Italian court convicts 2 in asbestos-linked deaths

ROME — An Italian court Monday convicted two men of negligence in some 2,000 asbestos-related deaths blamed on contamination from a construction company, sentencing each of them to 16 years in prison and ordering them to pay millions in what officials called a historic case.

Italian Health Minister Renato Balduzzi hailed the verdict by the three-judge Turin court as "without exaggeration, truly historic," noting that it came after a long battle for justice.

"It's a great day, but that doesn't mean the battle against asbestos is over," he told Sky TG24 TV, stressing that it is a worldwide problem.

Prosecutors said Jean-Louise de Cartier of Belgium and Stephan Schmidheiny of Switzerland, both key shareholders in the Swiss construction firm Eternit, failed to stop asbestos fibers left over from production of roof coverings and pipes at its northern Italian factories from spreading across the region.

During the trial, which has stretched on since December 2009, some 2,100 deaths or illnesses were blamed on the asbestos fibers, which can cause grave lung problems, including cancer. Prosecutors said the contamination stretched over decades.

The defendants had denied wrongdoing.

Hundreds of people, many of them who had lost parents or spouses to asbestos-linked diseases, crowded the courtroom and two nearby halls to gather for the verdict. When the convictions were announced, some of the spectators wept.

Two hours after announcing the convictions, Judge Giuseppe Casalbore was still reading the court's complete verdict, which included awards of monetary damages from civil lawsuits from some 6,300 victims or their relatives who alleged that loved ones either died or were left ill from asbestos.

LaPresse news agency, reporting from the courthouse, said the defendants were ordered to pay 25 million euros (US$32.5 million) to the town of Casale Monferrato, where one of the factories was located and where asbestos was used in road construction, and 20 million euros ($26 million) to the Piedmont region.

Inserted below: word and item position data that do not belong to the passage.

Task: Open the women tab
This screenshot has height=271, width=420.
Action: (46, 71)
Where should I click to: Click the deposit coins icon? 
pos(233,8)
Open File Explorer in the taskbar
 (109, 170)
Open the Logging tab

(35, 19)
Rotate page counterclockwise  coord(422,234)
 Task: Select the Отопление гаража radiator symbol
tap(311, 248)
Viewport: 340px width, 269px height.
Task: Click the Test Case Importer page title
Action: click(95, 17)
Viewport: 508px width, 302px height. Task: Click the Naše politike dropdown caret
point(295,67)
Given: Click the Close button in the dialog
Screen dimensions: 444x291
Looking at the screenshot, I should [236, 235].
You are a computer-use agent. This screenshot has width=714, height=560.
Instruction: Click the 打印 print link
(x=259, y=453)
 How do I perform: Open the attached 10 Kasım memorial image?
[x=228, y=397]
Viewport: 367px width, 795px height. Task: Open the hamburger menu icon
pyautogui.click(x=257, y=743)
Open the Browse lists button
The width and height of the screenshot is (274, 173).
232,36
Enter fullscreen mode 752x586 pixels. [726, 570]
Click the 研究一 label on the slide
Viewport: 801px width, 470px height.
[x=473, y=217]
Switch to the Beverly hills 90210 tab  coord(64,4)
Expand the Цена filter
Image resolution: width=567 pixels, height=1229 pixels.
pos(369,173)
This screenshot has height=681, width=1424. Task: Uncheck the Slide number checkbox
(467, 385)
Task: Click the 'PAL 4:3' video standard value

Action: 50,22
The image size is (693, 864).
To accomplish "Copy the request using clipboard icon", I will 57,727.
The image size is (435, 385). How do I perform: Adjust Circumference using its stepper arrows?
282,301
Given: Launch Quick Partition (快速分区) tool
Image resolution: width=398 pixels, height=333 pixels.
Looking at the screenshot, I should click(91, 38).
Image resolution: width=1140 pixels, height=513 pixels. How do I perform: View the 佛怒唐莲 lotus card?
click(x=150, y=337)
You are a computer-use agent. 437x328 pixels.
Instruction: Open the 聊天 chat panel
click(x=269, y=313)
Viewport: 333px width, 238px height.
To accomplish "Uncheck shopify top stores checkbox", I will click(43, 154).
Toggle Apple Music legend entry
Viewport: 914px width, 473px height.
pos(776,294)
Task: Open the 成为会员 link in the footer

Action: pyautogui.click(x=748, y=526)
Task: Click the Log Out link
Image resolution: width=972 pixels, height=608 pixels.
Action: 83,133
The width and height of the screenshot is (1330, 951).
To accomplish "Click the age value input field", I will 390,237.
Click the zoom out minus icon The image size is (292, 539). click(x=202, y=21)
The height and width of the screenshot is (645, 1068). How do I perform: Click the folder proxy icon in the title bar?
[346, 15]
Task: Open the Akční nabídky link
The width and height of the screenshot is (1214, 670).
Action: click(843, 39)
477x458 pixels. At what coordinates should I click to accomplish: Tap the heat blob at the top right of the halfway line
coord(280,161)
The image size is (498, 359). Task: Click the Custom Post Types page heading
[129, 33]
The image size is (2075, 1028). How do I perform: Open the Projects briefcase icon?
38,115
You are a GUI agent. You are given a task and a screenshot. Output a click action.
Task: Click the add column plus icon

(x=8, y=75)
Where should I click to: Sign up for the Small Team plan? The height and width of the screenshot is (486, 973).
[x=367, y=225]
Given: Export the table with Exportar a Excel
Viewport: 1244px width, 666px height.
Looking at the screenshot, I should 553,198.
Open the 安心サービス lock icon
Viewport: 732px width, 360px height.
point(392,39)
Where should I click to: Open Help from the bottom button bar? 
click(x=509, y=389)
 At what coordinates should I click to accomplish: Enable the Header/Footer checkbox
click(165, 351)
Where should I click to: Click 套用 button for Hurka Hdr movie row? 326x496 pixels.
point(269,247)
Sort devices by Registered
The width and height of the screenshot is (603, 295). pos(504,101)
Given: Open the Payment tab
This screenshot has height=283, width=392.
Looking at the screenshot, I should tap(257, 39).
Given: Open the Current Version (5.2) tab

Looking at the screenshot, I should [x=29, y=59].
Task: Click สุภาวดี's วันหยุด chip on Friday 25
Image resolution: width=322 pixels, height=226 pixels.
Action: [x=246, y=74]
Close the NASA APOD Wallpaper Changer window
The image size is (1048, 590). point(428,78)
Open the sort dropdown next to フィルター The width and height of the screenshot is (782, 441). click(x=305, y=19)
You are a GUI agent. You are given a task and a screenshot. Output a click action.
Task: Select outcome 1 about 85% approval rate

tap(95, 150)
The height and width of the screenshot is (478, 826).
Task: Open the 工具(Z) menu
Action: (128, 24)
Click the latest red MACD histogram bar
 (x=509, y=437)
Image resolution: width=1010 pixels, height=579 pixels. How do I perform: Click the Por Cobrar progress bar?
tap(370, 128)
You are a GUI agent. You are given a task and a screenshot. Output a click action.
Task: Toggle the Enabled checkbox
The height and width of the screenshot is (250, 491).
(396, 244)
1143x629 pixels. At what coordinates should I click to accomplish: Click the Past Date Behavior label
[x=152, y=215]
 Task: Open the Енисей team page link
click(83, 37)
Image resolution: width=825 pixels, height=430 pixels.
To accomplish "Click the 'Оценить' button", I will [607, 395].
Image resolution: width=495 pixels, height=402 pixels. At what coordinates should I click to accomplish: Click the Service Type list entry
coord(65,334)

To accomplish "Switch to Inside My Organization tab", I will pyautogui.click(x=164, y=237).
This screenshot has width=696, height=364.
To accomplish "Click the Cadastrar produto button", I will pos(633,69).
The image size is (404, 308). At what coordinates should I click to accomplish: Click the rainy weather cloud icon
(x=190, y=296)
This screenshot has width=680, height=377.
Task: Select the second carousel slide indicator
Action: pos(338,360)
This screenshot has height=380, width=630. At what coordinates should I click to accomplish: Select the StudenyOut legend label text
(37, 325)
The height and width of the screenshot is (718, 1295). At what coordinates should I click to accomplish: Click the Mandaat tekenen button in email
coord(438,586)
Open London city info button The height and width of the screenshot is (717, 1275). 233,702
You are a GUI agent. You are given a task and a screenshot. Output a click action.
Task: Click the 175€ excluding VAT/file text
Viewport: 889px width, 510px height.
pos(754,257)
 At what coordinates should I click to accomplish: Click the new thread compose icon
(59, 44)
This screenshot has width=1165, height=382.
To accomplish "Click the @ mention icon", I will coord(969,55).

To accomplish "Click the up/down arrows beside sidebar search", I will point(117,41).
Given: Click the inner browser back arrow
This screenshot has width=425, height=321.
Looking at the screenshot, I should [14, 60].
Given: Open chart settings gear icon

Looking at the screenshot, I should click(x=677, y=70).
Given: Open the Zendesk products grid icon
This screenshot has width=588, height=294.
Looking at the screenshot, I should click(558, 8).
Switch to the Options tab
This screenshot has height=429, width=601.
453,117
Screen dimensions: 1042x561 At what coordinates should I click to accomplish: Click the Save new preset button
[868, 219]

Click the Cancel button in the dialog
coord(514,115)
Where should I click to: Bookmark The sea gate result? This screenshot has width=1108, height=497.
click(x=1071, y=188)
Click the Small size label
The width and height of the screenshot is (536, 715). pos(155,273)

Overall, compensation was averaging about 35,000 euros ($45,000) a claimant, it said.

A woman who helped spearhead the efforts for compensation, Romana Blasotti, and three of her relatives, were awarded 240,000 euros ($315,000). Blassotti lost her husband, a former Eternit factory worker, a daughter and three other relatives to asbestos-linked diseases, LaPresse reported.

"Justice has been rendered to the families," Bruno Pesce, who heads one of the associations of victims, was quoted by the Italian news agency ANSA as saying.